On Wednesday, 16 April 2014 at 08:21:37 UTC, Bienlein wrote:
> On Tuesday, 15 April 2014 at 19:19:00 UTC, Jordi Sayol wrote:
>> El 11/04/14 12:10, Walter Bright ha escrit:
>>
>>>> but hey, now we have D.
>>> 
>>> Yeah, I like D far better than Java.
>>
>> +1000
>
> So do I. But for Java there is Hibernate, Hadoop, Cassandra, 
> DI, JSF, JMS, JTA, SOAP, REST, vert.x, Quartz, web servers, 
> application servers, various NoSQL-DBs and I don't know what. 
> As you most often need some of those things in enterprise 
> computing I'm pretty much bound to Java.
>
> There are a number of job adds for Go developers (see 
> http://golangprojects.com).

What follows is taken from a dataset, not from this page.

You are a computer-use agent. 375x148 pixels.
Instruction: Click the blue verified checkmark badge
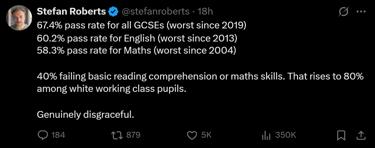pos(113,12)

Go seems to be a good complement 
> for Ruby, Python, PHP which are slow and have bad concurrency. 
> Then Go seems to appeal to companies whose product is some 
> server-side application (like some cloud offering or PaaS).
>
> I believe D could also play well in this server-side arena like 
> Go. Maybe with the FiberScheduler developed by Sean Kelly D can 
> also offer "dead-simple" concurrency and be appealing to 
> developing cloud solutions or other style of server-side 
> applications for which easy concurrency is a big plus.
>
> -- Bienlein

I use vibe.d for a small server side application. It's quite 
fast, although we haven't tested it on a larger scale yet. On the 
downside, vibe.d's API is not quite intuitive, so it takes a 
while to get used to it. But that might be down to the fact that 
it's not easy to write an intuitive API for the web with all the 
different bits and pieces that have different logics to them.